Path relevance pruning: Not all intermediate hops are equally plausible as pivot points. An intermediate asset that requires authentication before forwarding traffic reduces the reachability score compared to an intermediate asset that relays traffic without authentication. Dead-end assets (no outbound connectivity to anything beyond their own service function) are excluded from lateral movement chains.
Delta analysis: We don't rebuild the full graph on every scan cycle. The graph increments on change events — new assets, firewall rule changes, security group modifications. This makes continuous reachability analysis practical without the full cost of graph reconstruction on every scan.
The output: reachability tiers
For Vendrsec's scoring model, reachability contributes a tier-based modifier to each finding's composite score:
- Direct external exposure: Full reachability multiplier applied — highest urgency contribution.
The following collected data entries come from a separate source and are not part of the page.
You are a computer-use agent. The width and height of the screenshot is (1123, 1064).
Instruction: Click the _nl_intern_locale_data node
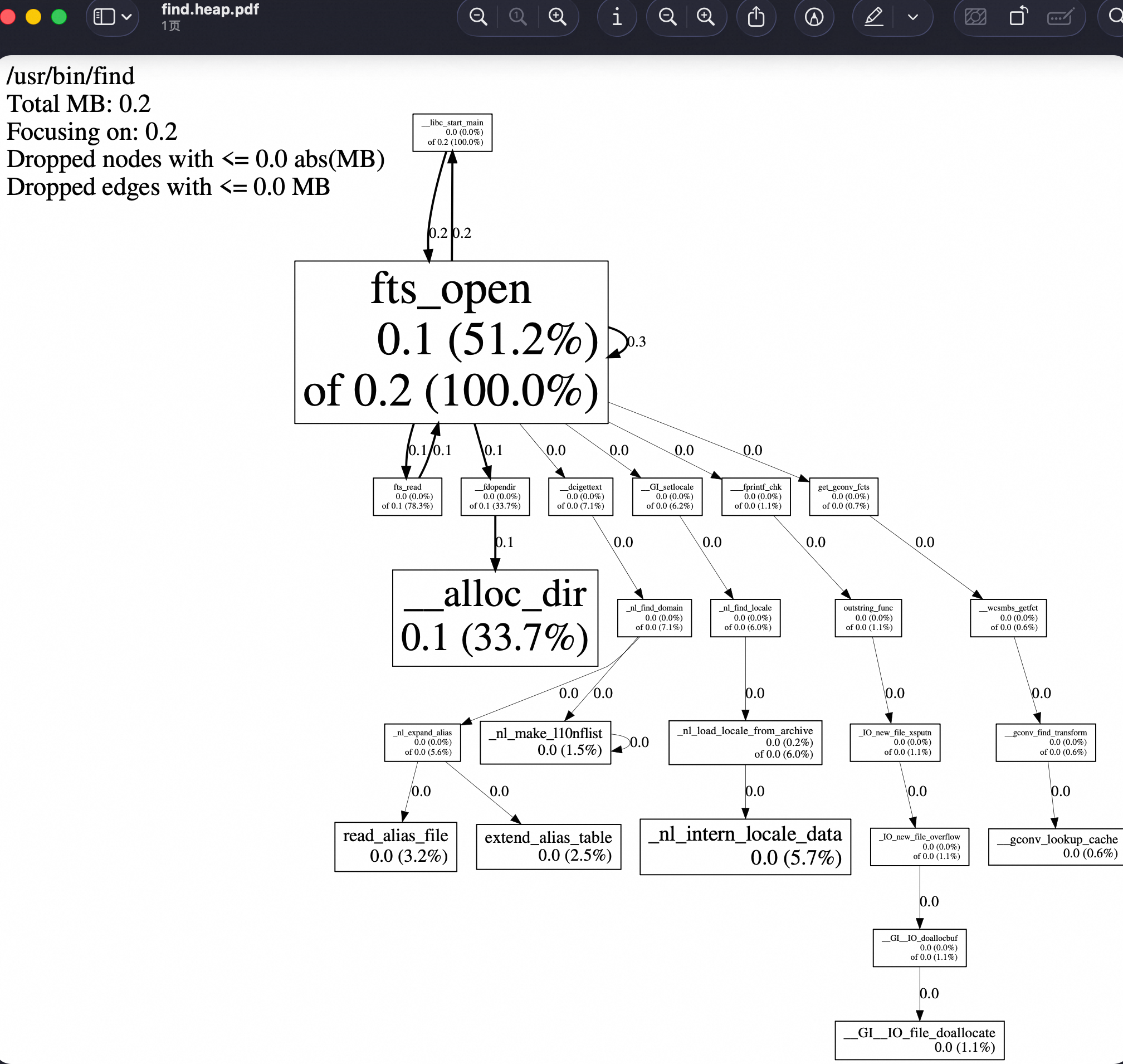click(x=745, y=846)
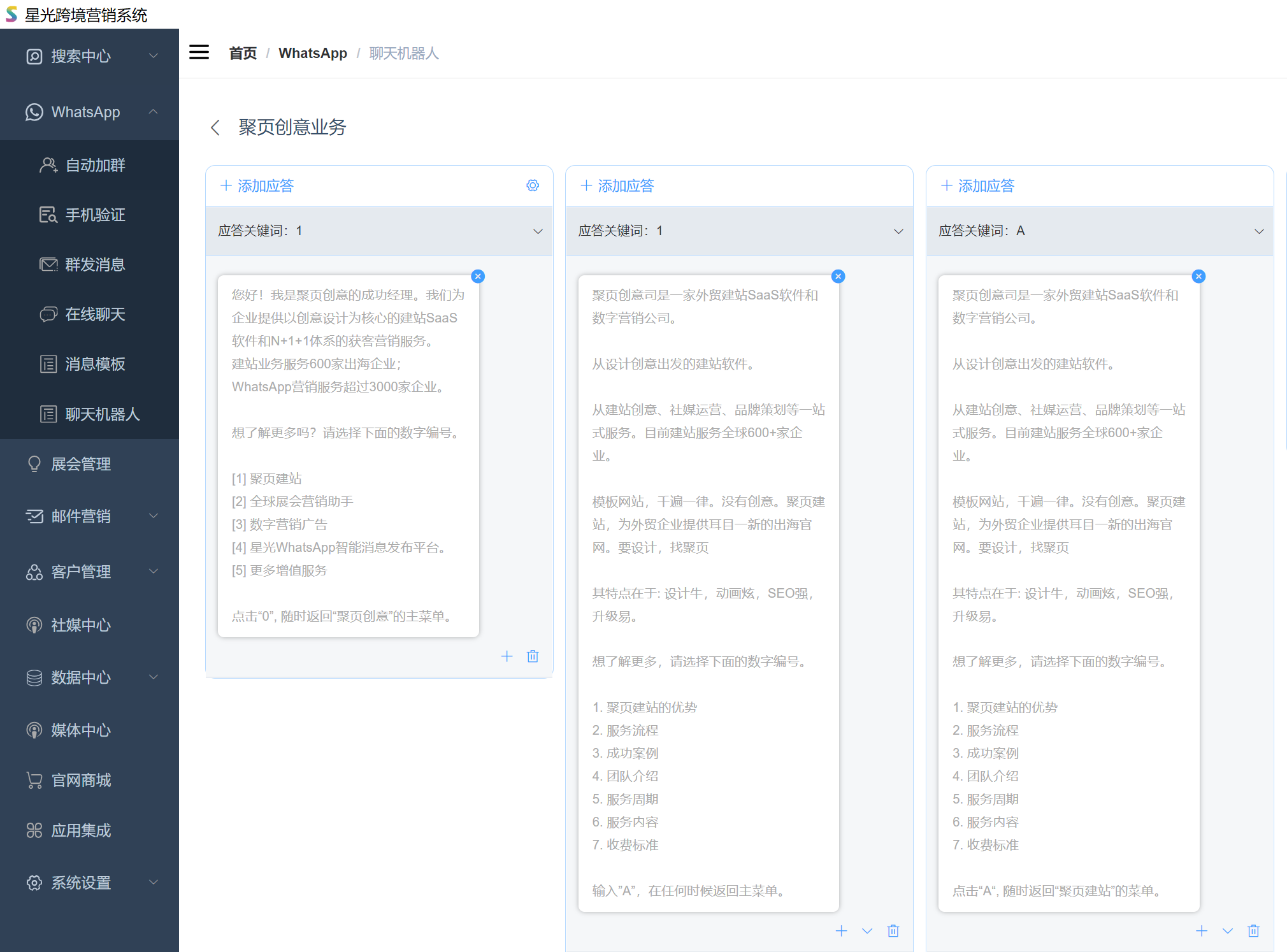
Task: Click 首页 breadcrumb link
Action: coord(243,53)
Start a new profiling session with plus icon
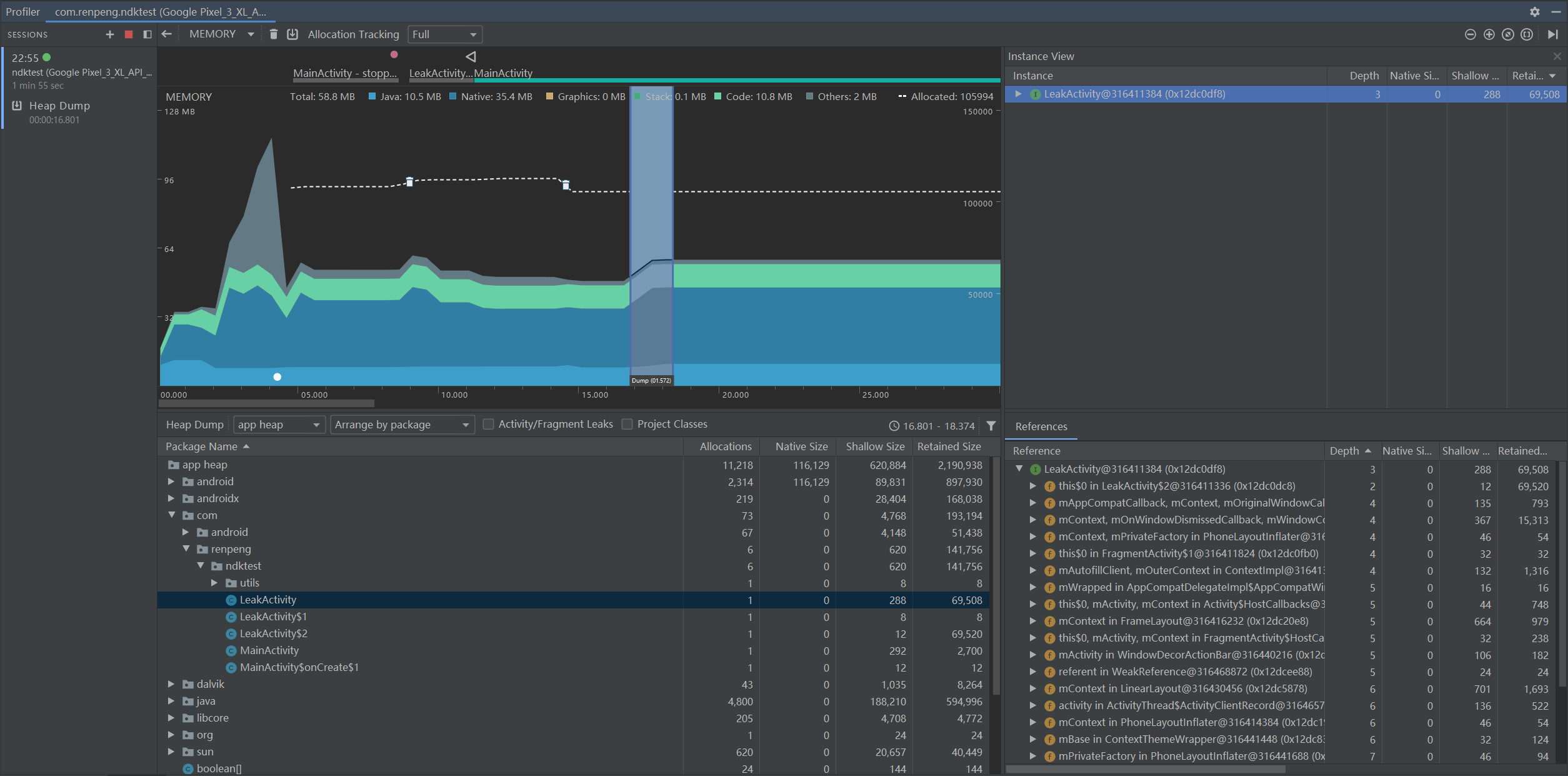This screenshot has width=1568, height=776. coord(110,34)
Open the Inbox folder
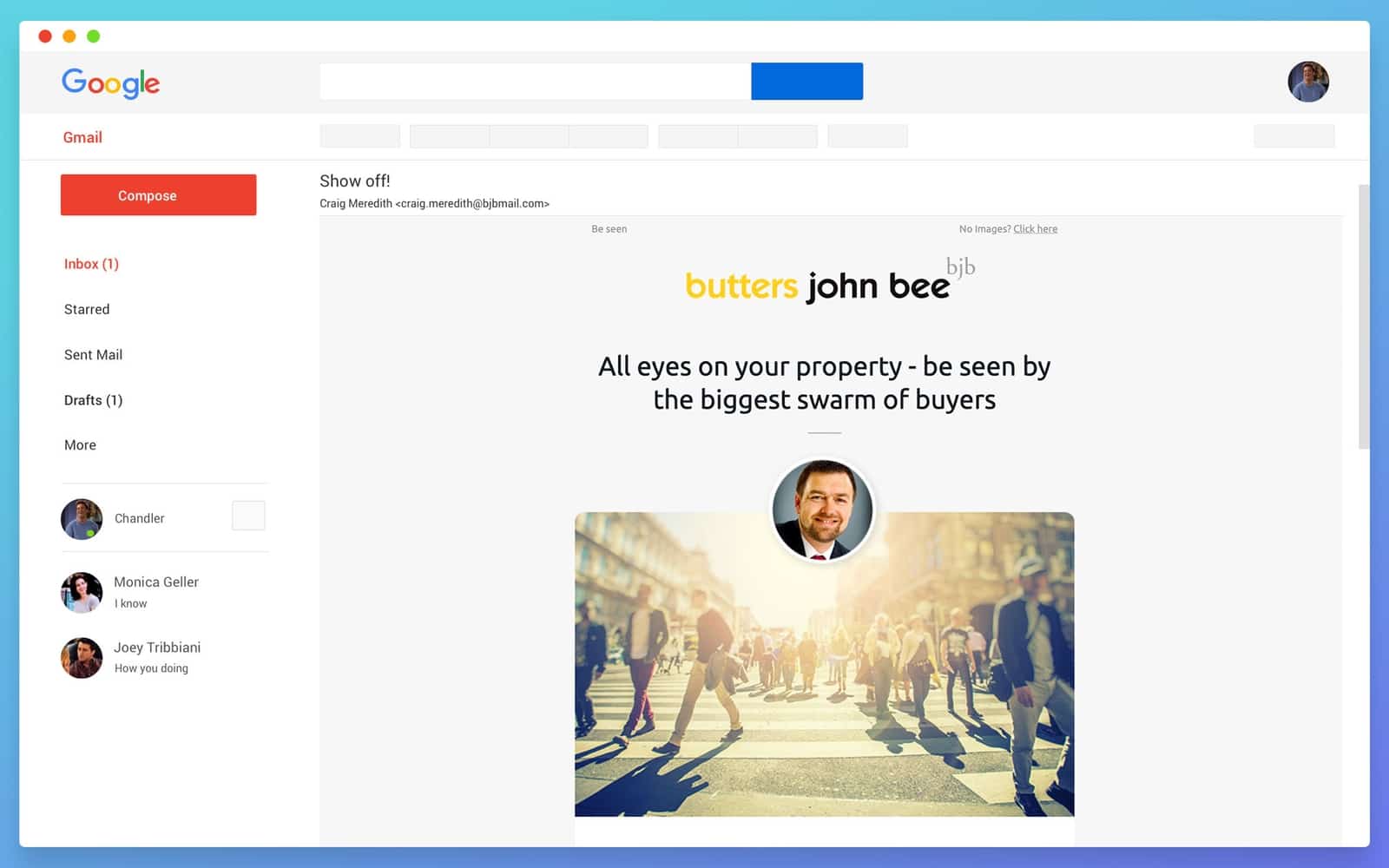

- 1–2 hop lateral movement path from internet-facing asset: High reachability weight — warrants elevated urgency.
- 3–4 hop path, authenticated intermediate hops: Moderate reachability weight — schedules ahead of isolated assets but below direct-exposure findings.
- No network path from internet-facing entry points or compromised-insider starting positions: Minimal reachability modifier — the vulnerability still exists and should be remediated, but urgency is substantially reduced.
Reachability doesn't replace CVSS or exploit intelligence — it multiplies them. A CVSS 9.8 with direct external exposure and active KEV listing is a five-alarm finding. The same CVSS 9.8 with zero network reachability path is an important backlog item. The difference is the reachability dimension doing its job.